> [Task data]:
+-------+
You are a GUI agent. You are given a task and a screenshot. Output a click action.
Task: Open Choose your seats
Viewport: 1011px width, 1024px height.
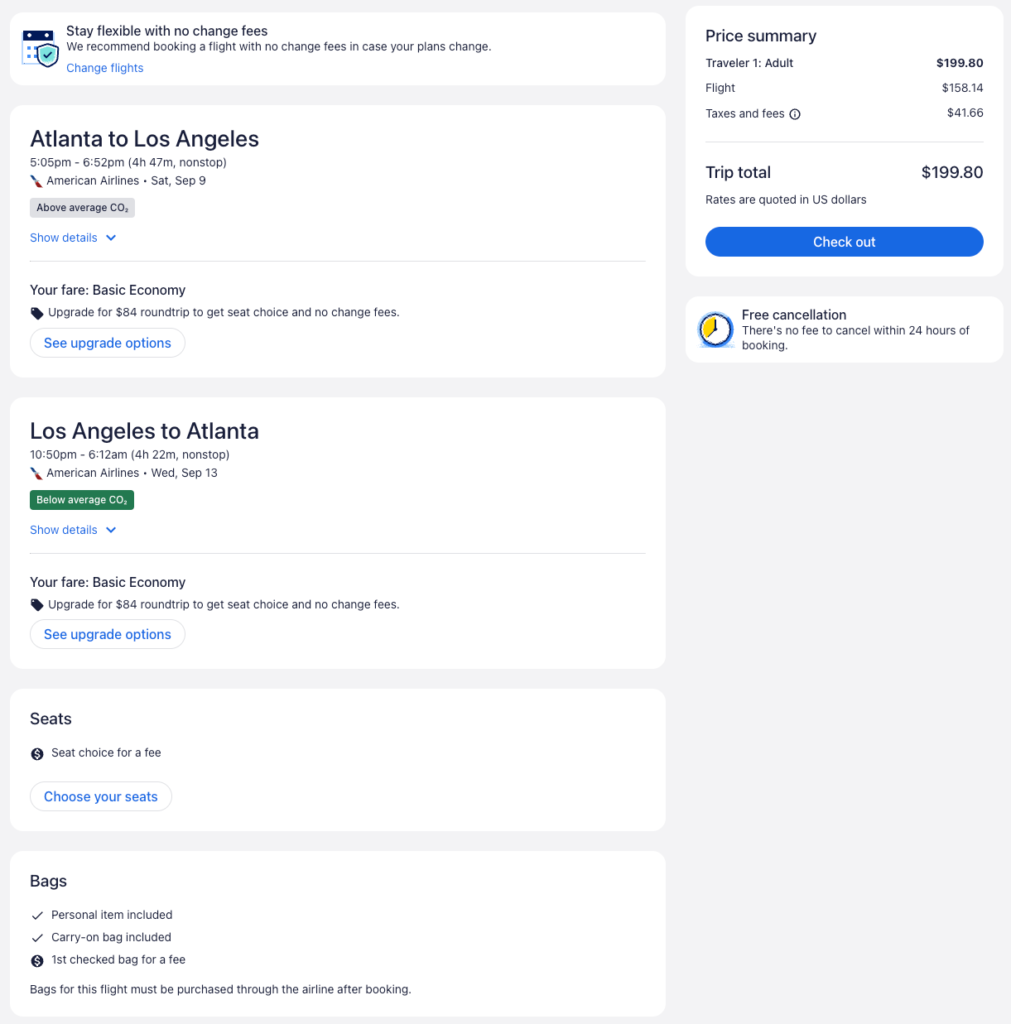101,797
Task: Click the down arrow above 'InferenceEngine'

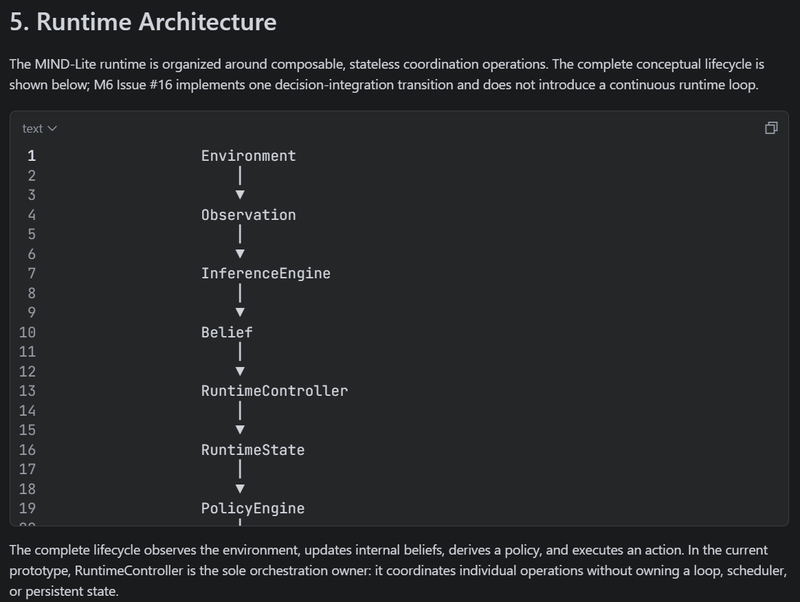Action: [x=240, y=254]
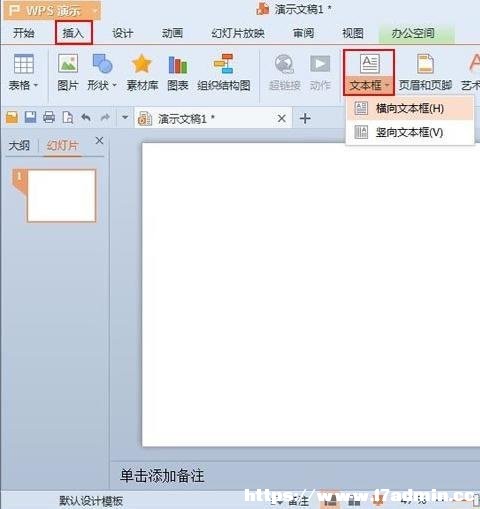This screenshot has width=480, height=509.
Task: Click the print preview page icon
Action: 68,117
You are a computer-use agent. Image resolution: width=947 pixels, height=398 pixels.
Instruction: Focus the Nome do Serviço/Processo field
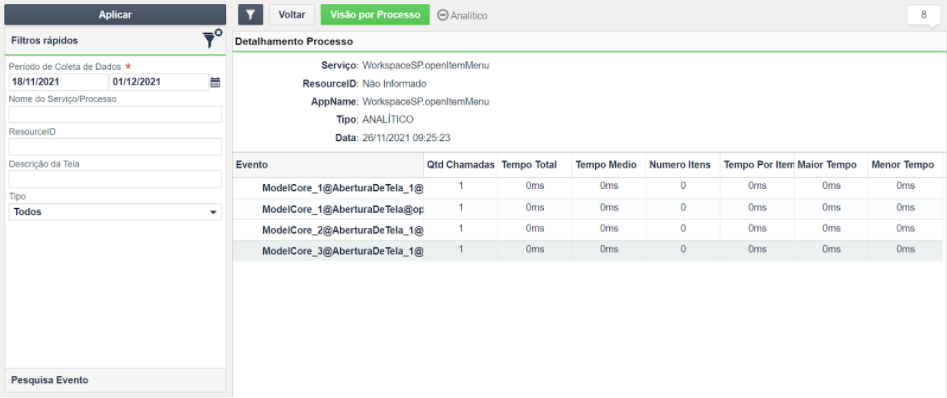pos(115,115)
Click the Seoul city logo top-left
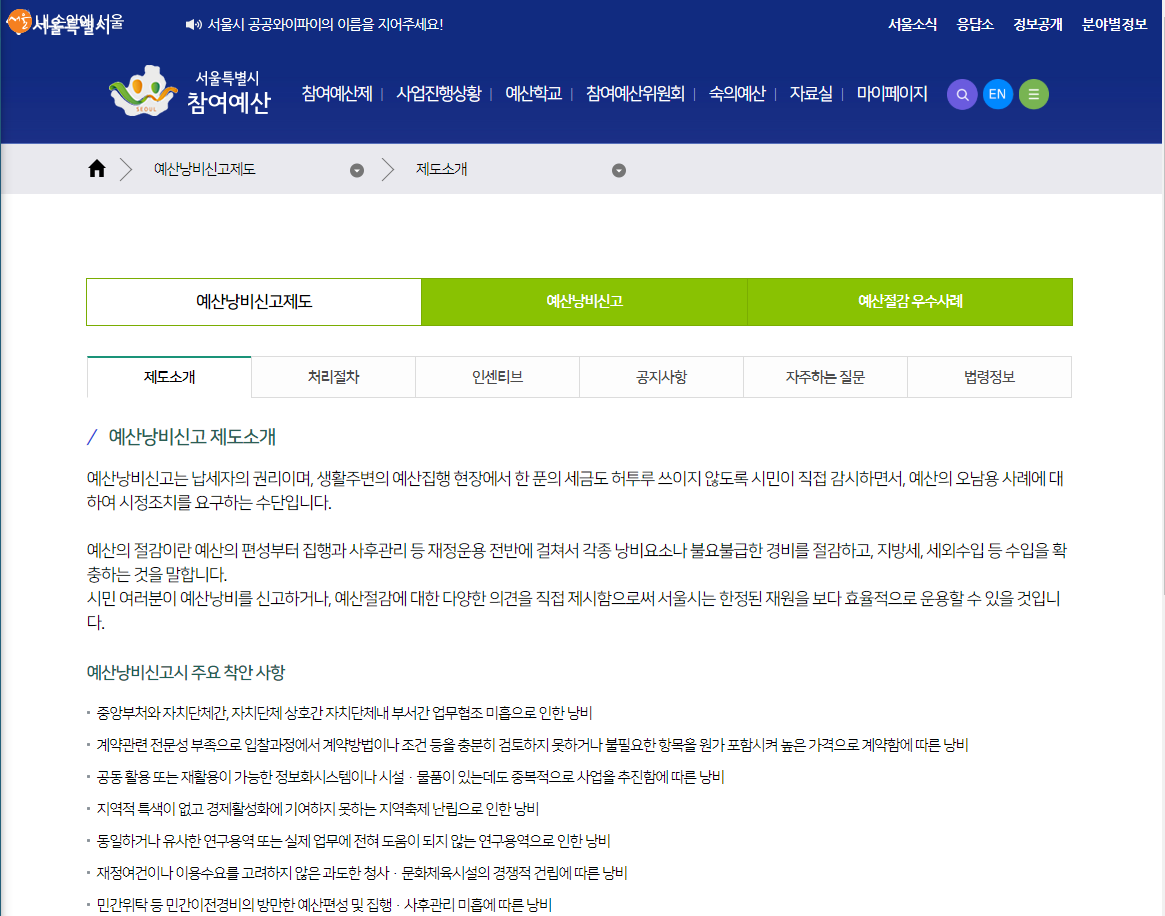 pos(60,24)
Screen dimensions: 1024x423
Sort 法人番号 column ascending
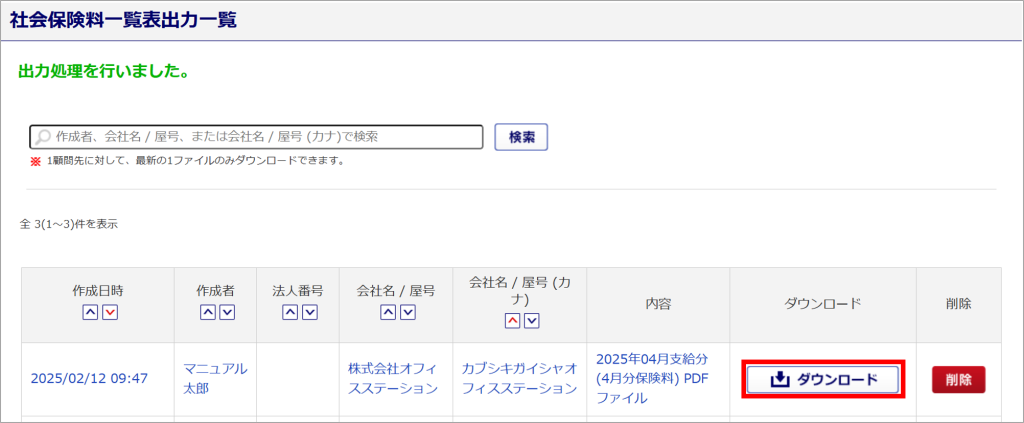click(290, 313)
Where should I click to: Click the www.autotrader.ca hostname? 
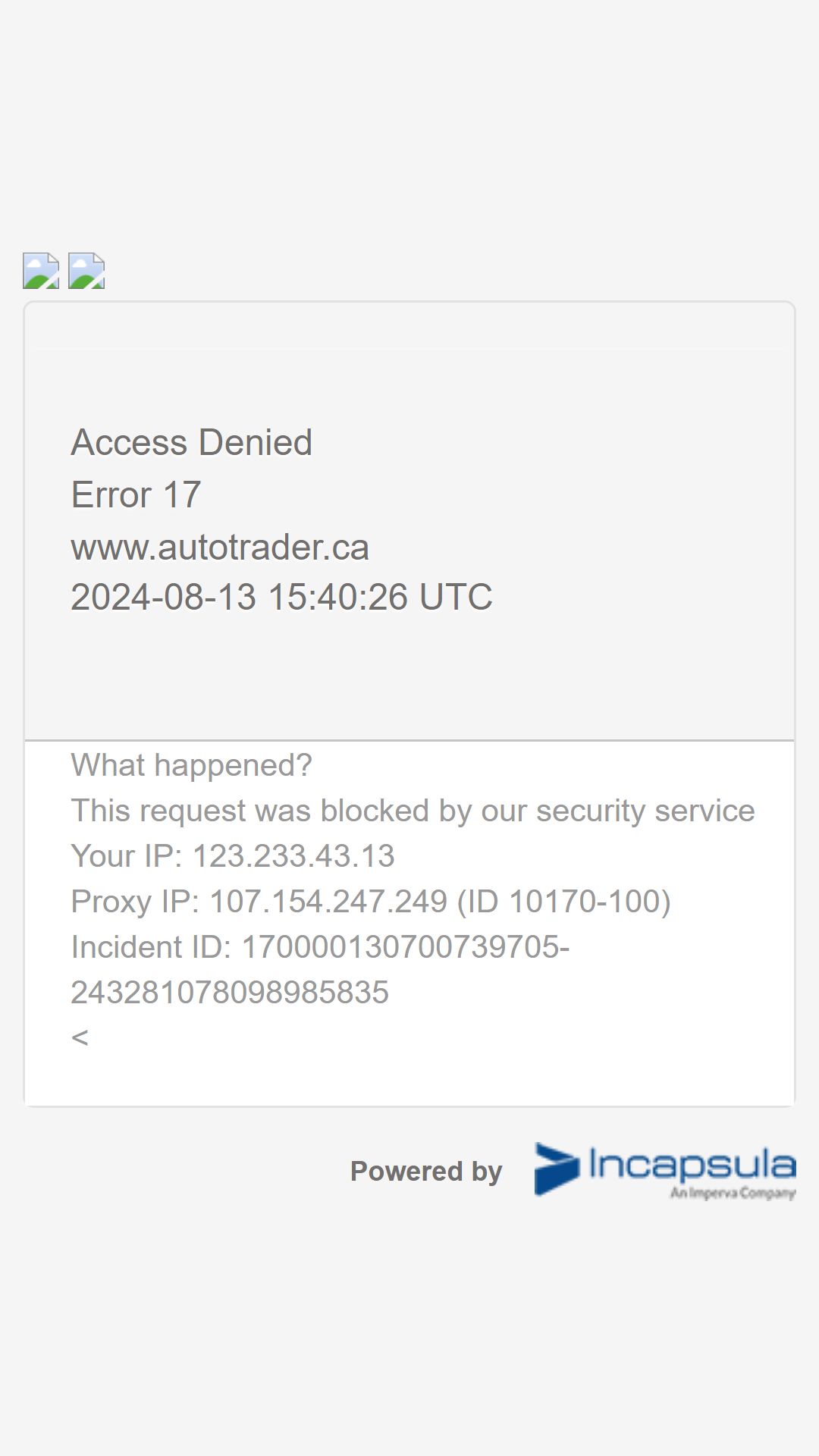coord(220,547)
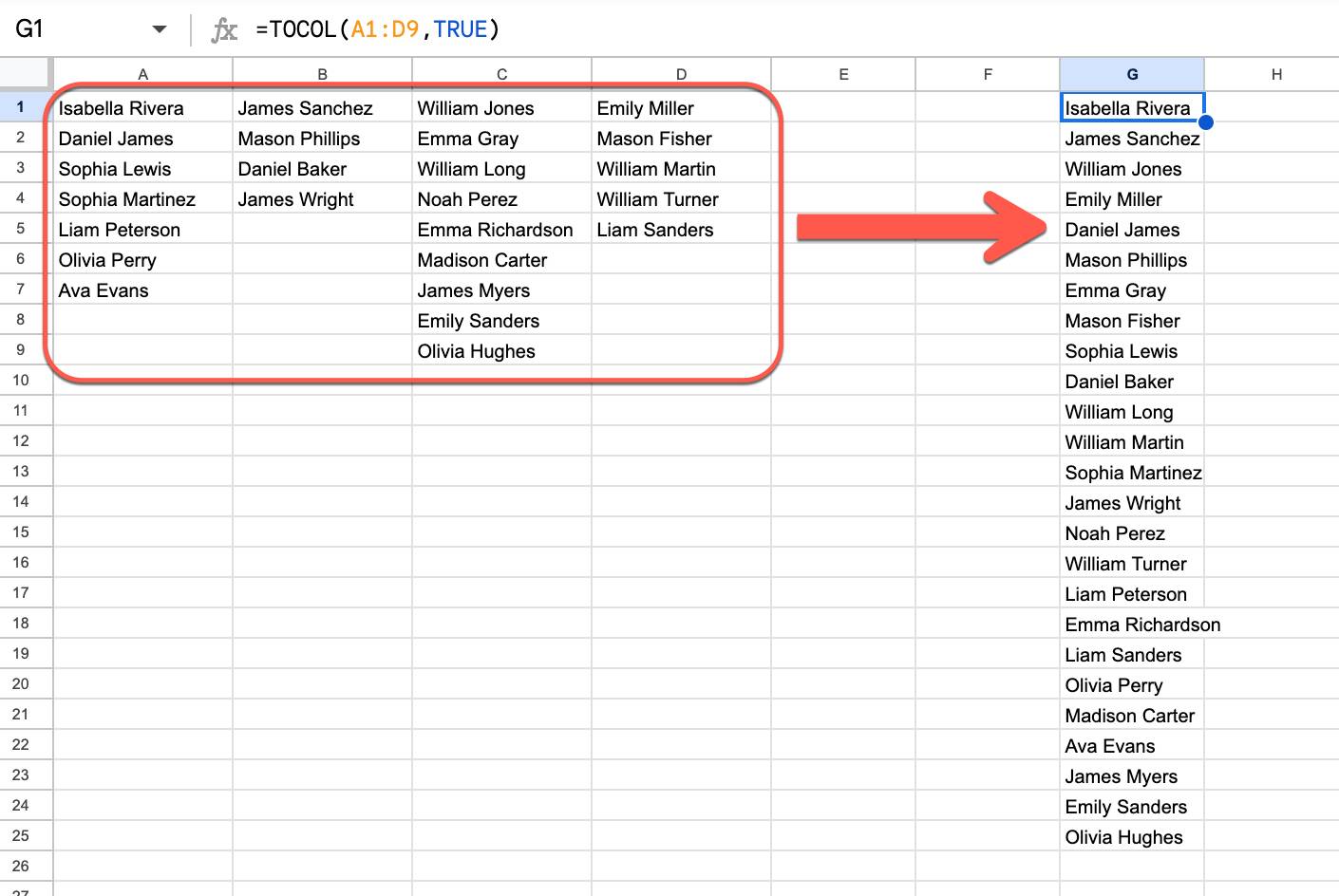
+-------+
> [Brief]:
Restate word for word the lines beginning with the one that contains "Click the Seoul city logo top-left" and ending with the last line of the listing; pictures stay out.

> [Output of the task]:
Click the Seoul city logo top-left
 pos(60,24)
Screen dimensions: 1024x423
Sort 法人番号 column ascending
click(290, 313)
Where should I click to: Click the www.autotrader.ca hostname? 
coord(220,547)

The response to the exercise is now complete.